Problem to work on:
Using the entries below, give the count of lines that hold "agent". Say nothing besides the number.
### Data to use ###
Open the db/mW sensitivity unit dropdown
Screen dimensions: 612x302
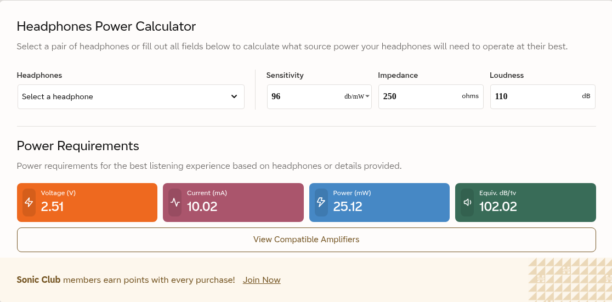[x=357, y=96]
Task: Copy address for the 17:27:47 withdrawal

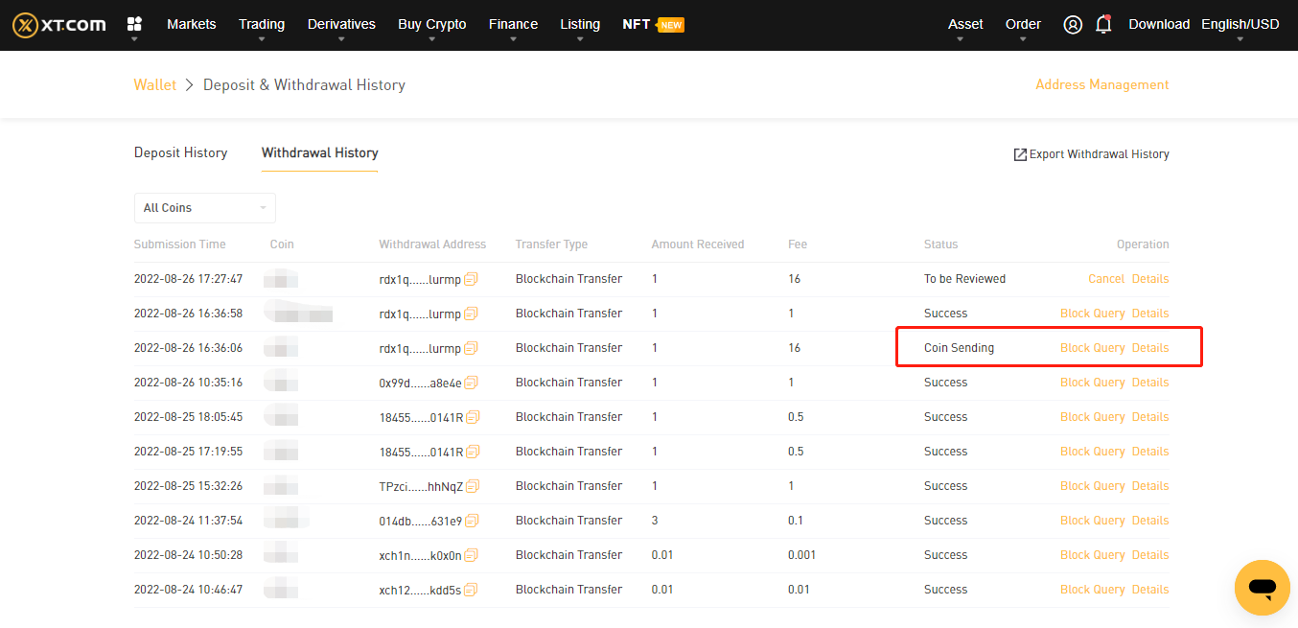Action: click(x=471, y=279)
###
### Data to use ###
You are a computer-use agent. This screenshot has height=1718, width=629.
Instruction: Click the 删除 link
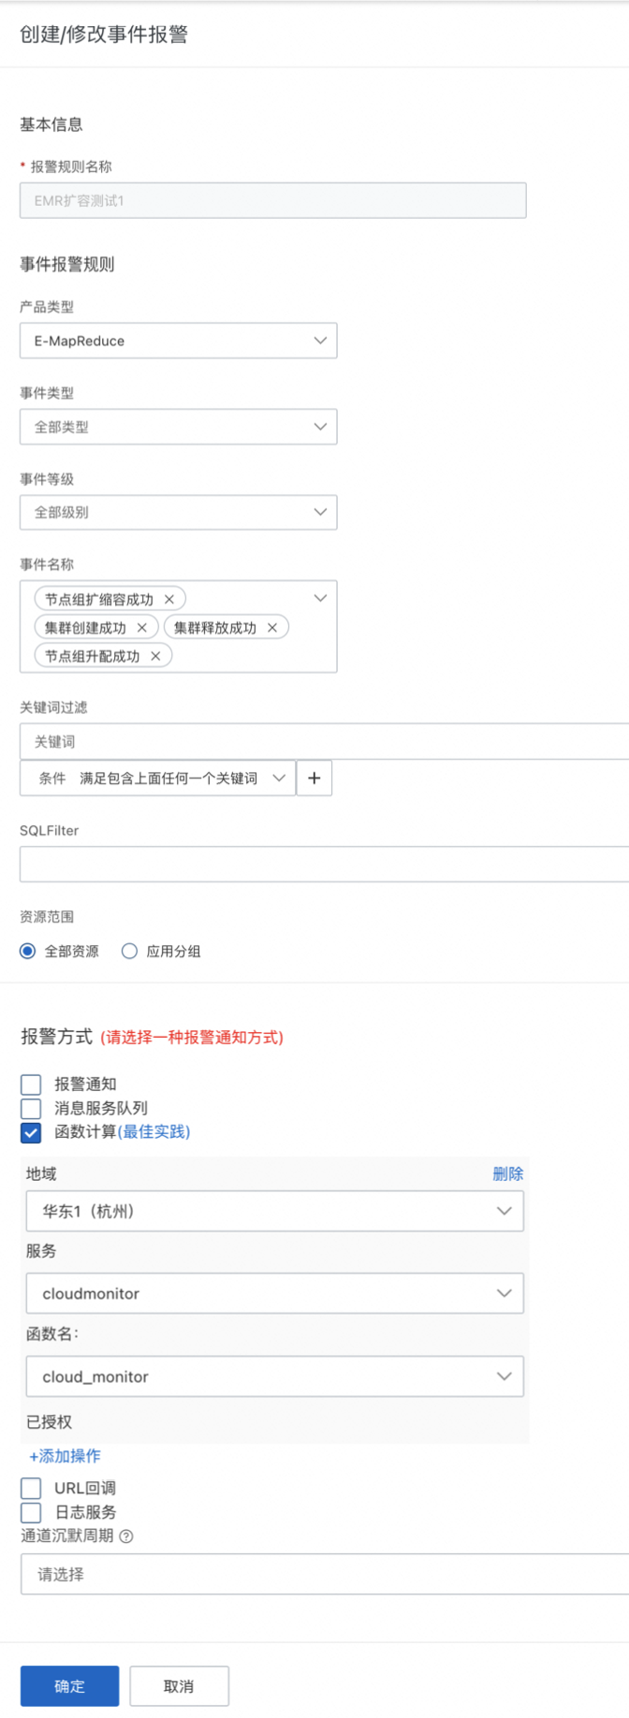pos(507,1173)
###
### Data to use ###
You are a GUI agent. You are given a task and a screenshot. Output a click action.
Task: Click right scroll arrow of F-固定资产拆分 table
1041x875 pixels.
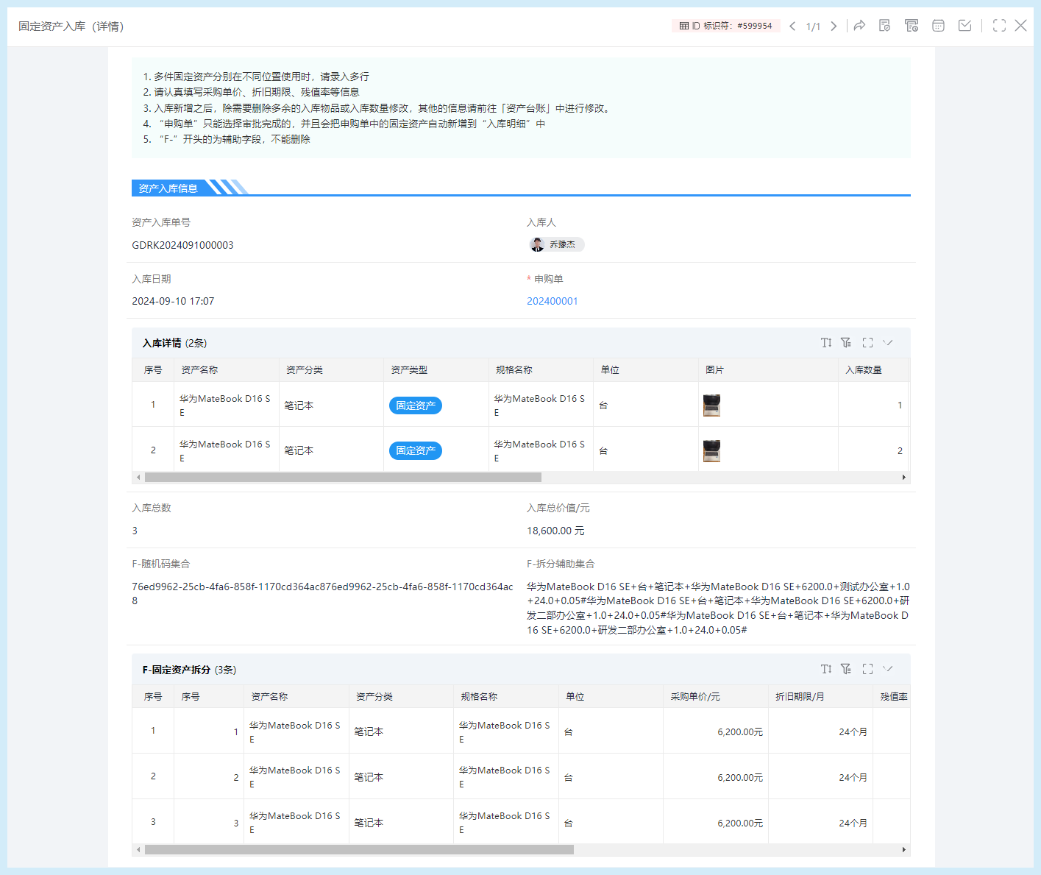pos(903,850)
###
Output below:
2